Interlude
1922
84 x 60 in. (213.4 x 152.4 cm)
Maxfield Parrish
United States
(Philadelphia, PA, 1870 - 1966, Plainfield, NH)
Object Type:
Painting
Medium and Support:
Oil on linen canvas
Credit Line:
Lent by the Eastman School of Music of the University of Rochester
Accession Number:
5.1997L
Location: Currently on view
Maxfield Parrish, leading illustrator and muralist of the early twentieth century, painted Interlude to hang at the Eastman Theatre in Rochester. Through architect Lawrence Grant White, George Eastman commissioned three murals for the theater, which served as both silent movie palace and philharmonic hall. Interlude was Eastman’s favorite, a “peacherina,” he wrote White.

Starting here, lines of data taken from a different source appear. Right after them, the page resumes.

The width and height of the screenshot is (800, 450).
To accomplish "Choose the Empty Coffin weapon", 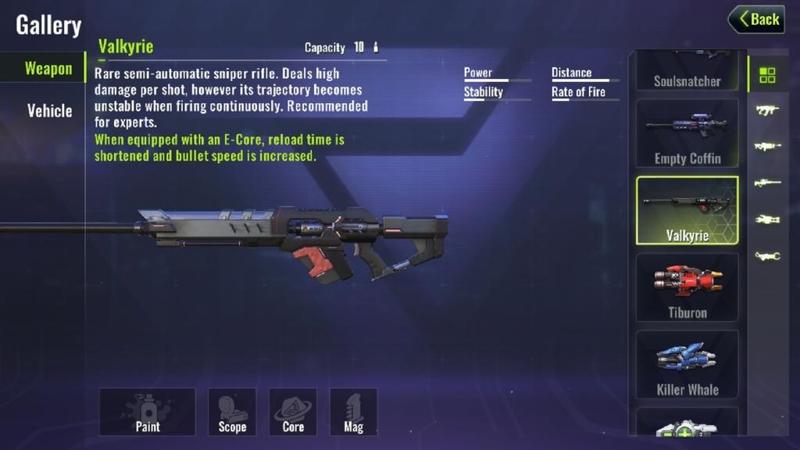I will (687, 134).
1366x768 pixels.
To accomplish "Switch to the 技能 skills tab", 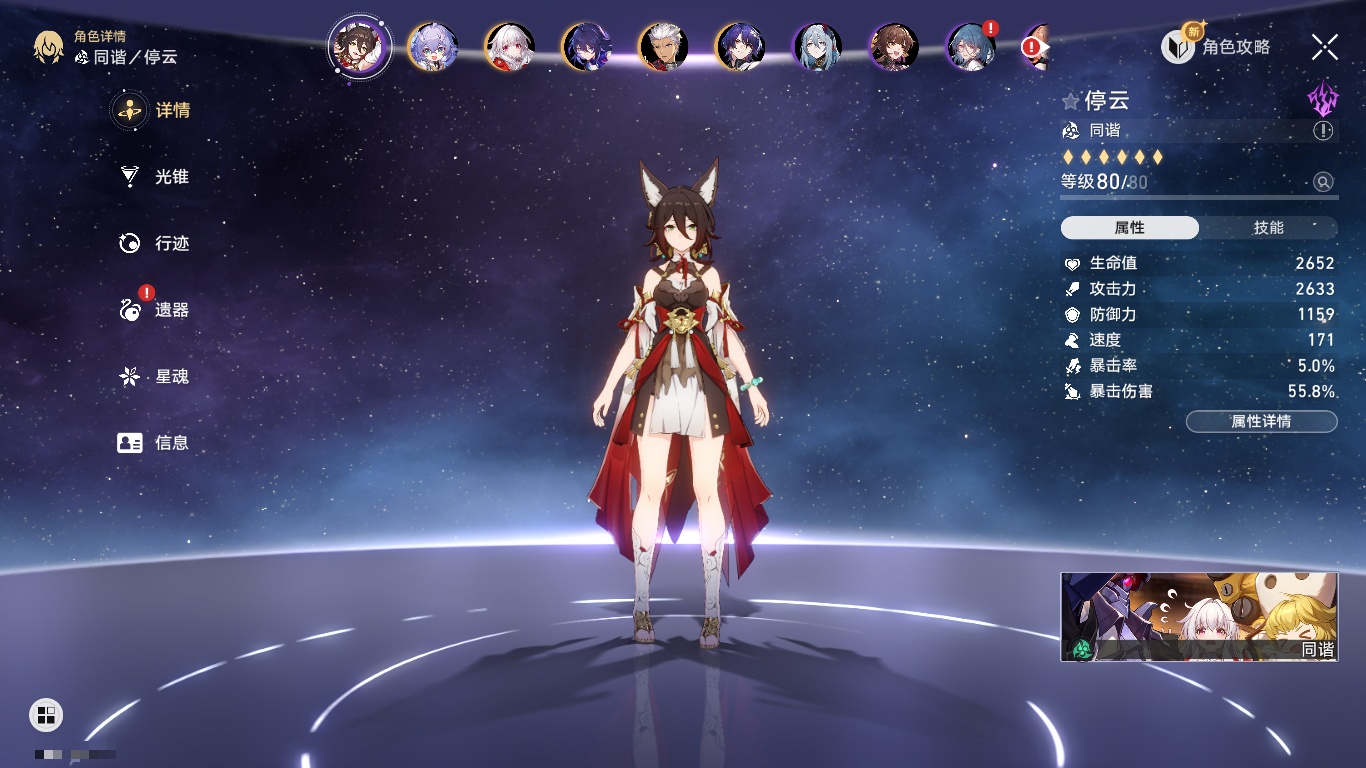I will pyautogui.click(x=1268, y=228).
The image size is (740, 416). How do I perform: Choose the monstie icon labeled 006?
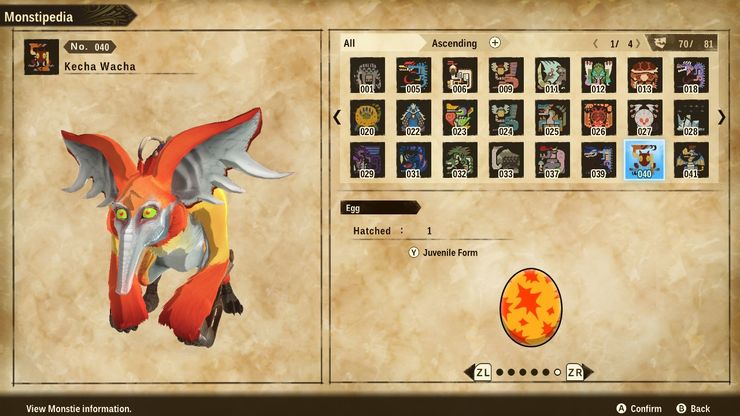point(460,75)
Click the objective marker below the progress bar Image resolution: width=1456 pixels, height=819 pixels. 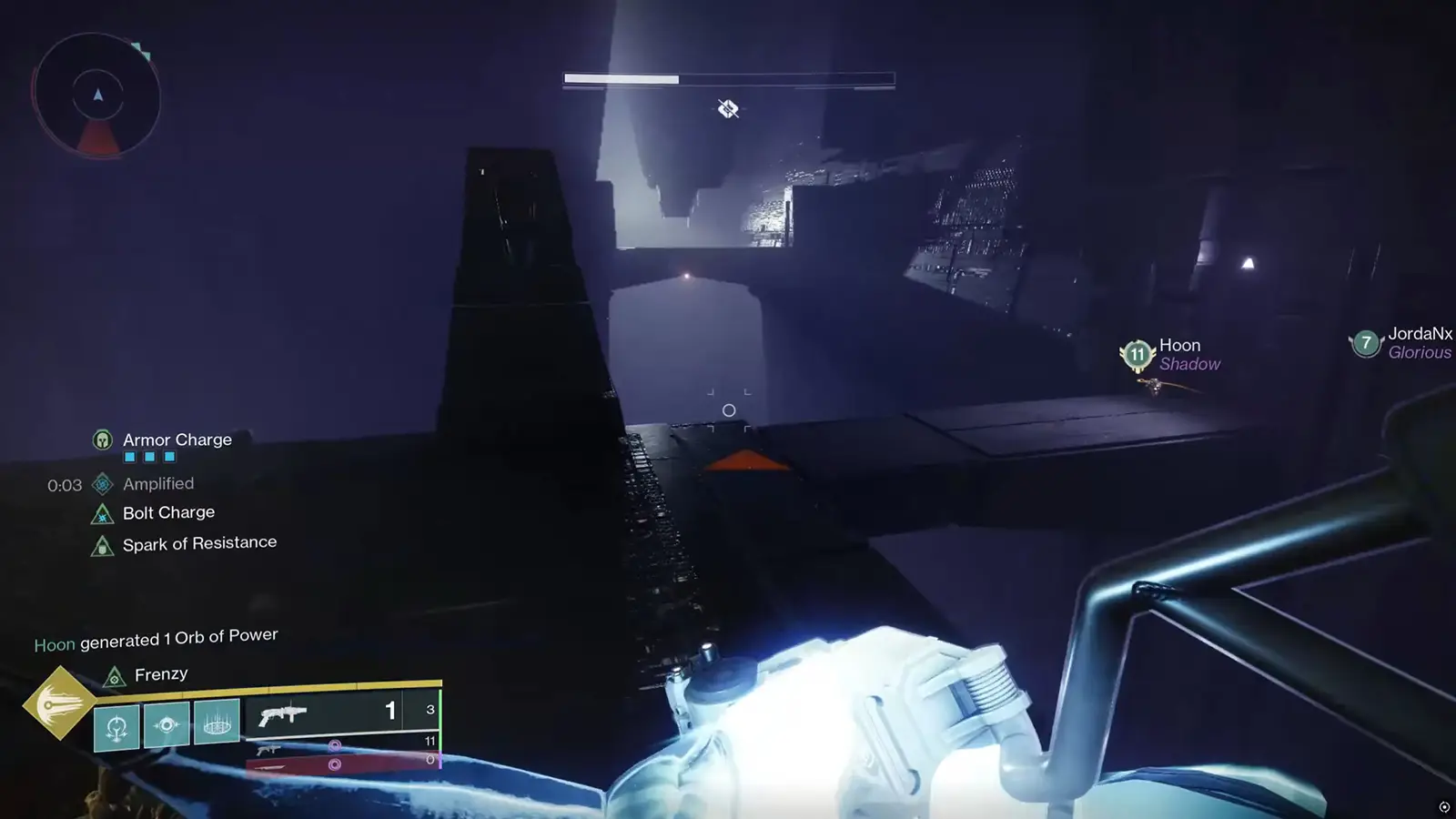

The radiant quality of Interlude is due to Parrish’s high technical standards and theatrical sense of color—electrical reds, vivid purples, and lush apricots. A shade of cobalt straight from the tube was applied so ingeniously that it became known as “Parrish blue.” He painted glaze upon glaze to create a hard photographic finish that betrayed no brush strokes.
Interlude was moved to the Memorial Art Gallery in 1997 to provide it with more stable temperature and humidity conditions. In its place at the Eastman Theatre is a full-size color reproduction.